Optimal Regret for Policy Optimization in Contextual Bandits
Orin Levy, Yishay Mansour
TL;DR
This work tackles regret minimization for stochastic contextual CMABs under general offline function approximation by introducing OPO-CMAB, a policy-optimization-based algorithm with an optimistic exploration framework. The method augments PO updates with counterfactual exploration bonuses and relies on an offline regression oracle over a realizable loss class $\\mathcal{F}$ to predict losses. The authors prove a high-probability regret bound of $\\widetilde{O}(\\sqrt{K|\\mathcal{A}| \\\log |\\mathcal{F}|})$, matching the minimax rate up to polylog factors, and provide a thorough regret analysis combining Azuma-Hoeffding, uniform convergence of offline LS regression, and Online Mirror Descent with KL-divergence. Empirically, OPO-CMAB is competitive with state-of-the-art CMAB baselines on the VW benchmark, demonstrating practical viability alongside rigorous guarantees. This work bridges theory and practice by showing that policy-optimization methods can attain provably optimal regret in CMAB settings with offline function approximation, and it suggests directions for scalable extensions to broader contextual RL problems.
Abstract
We present the first high-probability optimal regret bound for a policy optimization technique applied to the problem of stochastic contextual multi-armed bandit (CMAB) with general offline function approximation.
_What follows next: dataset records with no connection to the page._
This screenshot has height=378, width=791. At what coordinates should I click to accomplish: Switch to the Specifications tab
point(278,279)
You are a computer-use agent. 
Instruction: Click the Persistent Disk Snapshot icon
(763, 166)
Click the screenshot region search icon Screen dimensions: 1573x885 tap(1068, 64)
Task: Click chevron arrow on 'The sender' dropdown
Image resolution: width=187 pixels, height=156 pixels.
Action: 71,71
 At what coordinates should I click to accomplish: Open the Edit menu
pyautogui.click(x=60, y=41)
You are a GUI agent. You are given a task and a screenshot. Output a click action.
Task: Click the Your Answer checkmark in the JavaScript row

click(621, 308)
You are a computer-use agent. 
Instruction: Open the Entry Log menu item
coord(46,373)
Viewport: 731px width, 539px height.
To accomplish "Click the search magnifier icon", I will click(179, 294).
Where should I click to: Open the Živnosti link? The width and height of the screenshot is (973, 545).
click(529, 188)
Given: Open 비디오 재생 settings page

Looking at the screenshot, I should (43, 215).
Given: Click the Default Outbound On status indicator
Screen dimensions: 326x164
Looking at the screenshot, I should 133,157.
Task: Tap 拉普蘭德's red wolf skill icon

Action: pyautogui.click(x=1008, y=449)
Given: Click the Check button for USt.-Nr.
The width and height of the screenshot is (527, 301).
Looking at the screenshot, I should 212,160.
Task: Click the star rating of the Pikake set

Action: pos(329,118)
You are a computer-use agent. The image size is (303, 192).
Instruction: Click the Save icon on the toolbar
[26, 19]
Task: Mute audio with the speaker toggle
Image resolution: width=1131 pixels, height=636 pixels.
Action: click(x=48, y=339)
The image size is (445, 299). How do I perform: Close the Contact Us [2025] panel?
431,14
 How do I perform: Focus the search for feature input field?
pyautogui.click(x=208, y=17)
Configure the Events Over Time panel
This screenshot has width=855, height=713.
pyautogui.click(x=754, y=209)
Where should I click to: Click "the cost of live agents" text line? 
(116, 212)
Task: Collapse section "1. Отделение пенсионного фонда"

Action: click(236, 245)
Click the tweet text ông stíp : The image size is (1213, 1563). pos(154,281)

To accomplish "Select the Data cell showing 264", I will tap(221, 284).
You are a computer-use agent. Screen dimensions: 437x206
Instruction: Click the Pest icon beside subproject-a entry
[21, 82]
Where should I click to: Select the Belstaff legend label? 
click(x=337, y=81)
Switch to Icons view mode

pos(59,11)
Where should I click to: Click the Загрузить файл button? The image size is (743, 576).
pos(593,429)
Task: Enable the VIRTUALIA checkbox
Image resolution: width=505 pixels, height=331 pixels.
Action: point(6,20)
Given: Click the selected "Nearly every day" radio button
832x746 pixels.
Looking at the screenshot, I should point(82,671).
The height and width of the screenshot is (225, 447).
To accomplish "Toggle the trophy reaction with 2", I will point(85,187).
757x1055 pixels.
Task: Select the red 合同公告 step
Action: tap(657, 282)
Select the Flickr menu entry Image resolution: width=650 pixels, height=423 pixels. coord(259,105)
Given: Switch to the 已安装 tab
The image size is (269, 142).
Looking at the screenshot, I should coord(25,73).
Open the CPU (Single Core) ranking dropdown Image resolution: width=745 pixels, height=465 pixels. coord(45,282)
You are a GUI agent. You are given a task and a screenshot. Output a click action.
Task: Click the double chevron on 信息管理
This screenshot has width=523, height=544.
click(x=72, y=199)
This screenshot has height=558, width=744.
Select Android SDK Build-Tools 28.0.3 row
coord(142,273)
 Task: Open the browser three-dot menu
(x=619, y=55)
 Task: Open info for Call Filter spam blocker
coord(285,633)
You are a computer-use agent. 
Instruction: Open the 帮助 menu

Our algorithm is both efficient and achieves an optimal regret bound of $\widetilde{O}(\sqrt{ K|\mathcal{A}|\log|\mathcal{F}|})$, where $K$ is the number of rounds, $\mathcal{A}$ is the set of arms, and $\mathcal{F}$ is the function class used to approximate the losses. Our results bridge the gap between theory and practice, demonstrating that the widely used policy optimization methods for the contextual bandit problem can achieve a rigorously-proved optimal regret bound. We support our theoretical results with an empirical evaluation of our algorithm.